[EXTRACTED INFORMATION]

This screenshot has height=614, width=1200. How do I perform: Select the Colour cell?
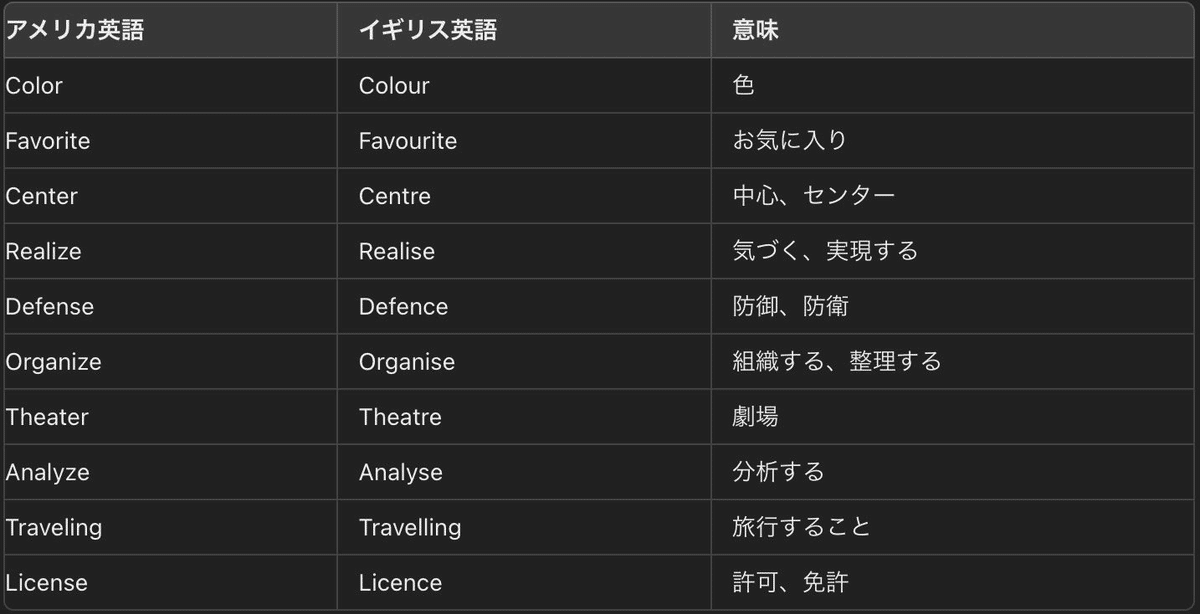[394, 86]
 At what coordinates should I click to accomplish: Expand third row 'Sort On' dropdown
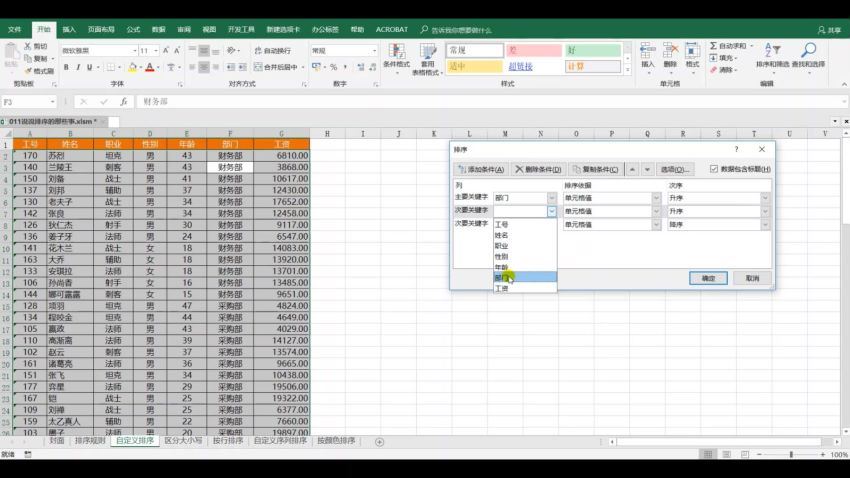pyautogui.click(x=655, y=225)
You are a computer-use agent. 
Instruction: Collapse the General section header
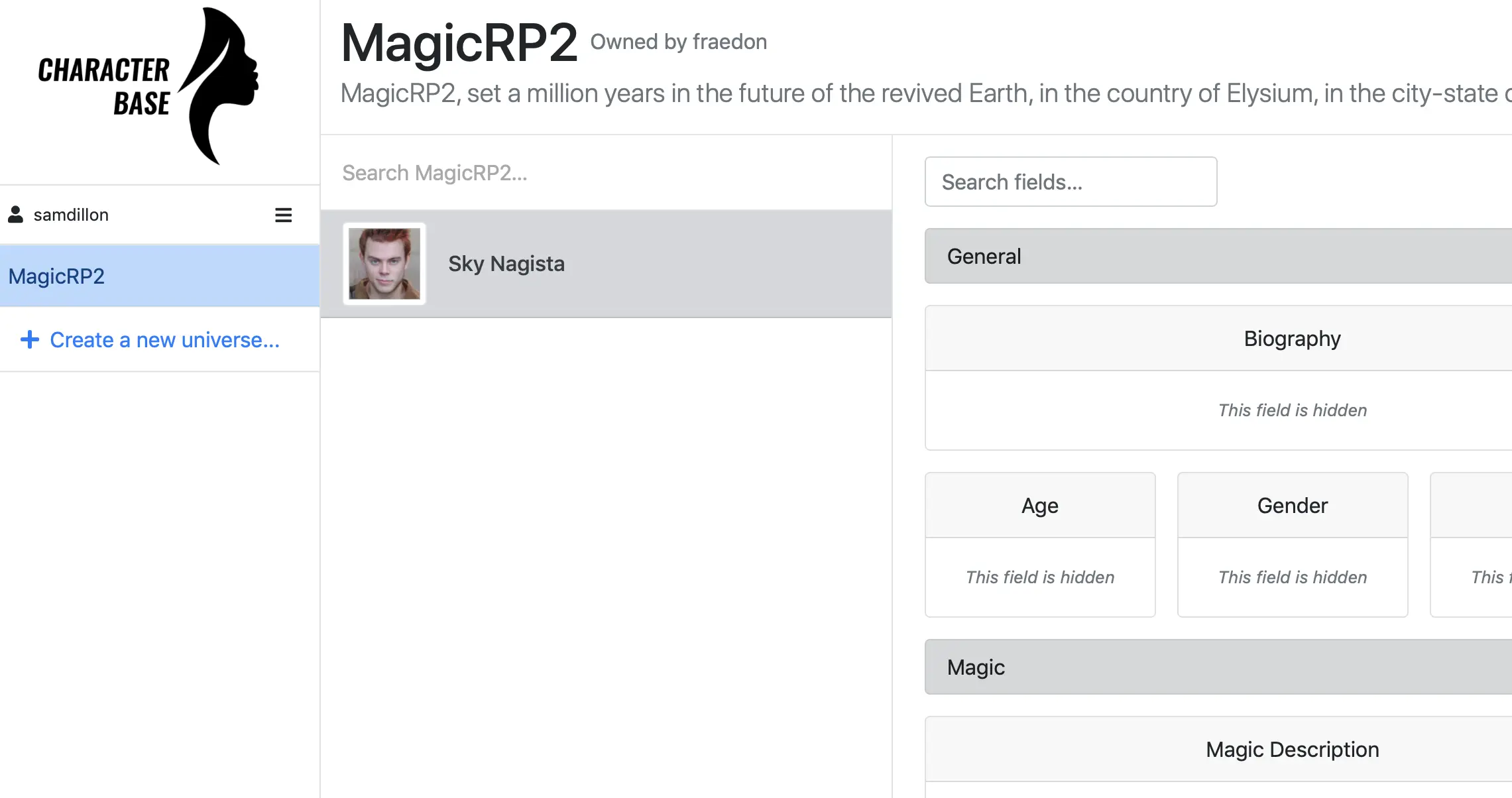coord(1218,256)
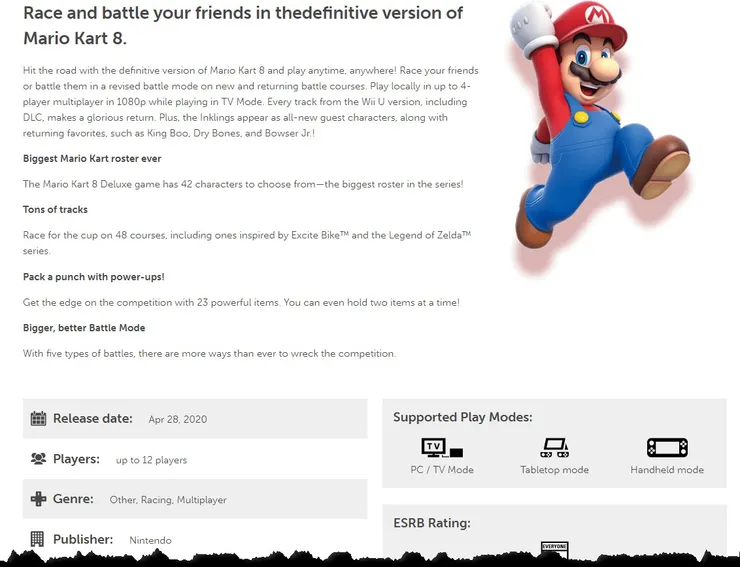740x567 pixels.
Task: Select the Handheld mode console icon
Action: (x=667, y=448)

[/EXTRACTED INFORMATION]

* WHAT YOU ARE ASKED TO DO: Every line above should be returned exactly; the pictures stay out.

* EXERCISE RESPONSE:
This screenshot has height=614, width=1200. How do I perform: Select the Colour cell?
[394, 86]
 At what coordinates should I click to accomplish: Expand third row 'Sort On' dropdown
pyautogui.click(x=655, y=225)
You are a computer-use agent. 
Instruction: Collapse the General section header
coord(1218,256)
740x567 pixels.
Task: Select the Handheld mode console icon
Action: (x=667, y=448)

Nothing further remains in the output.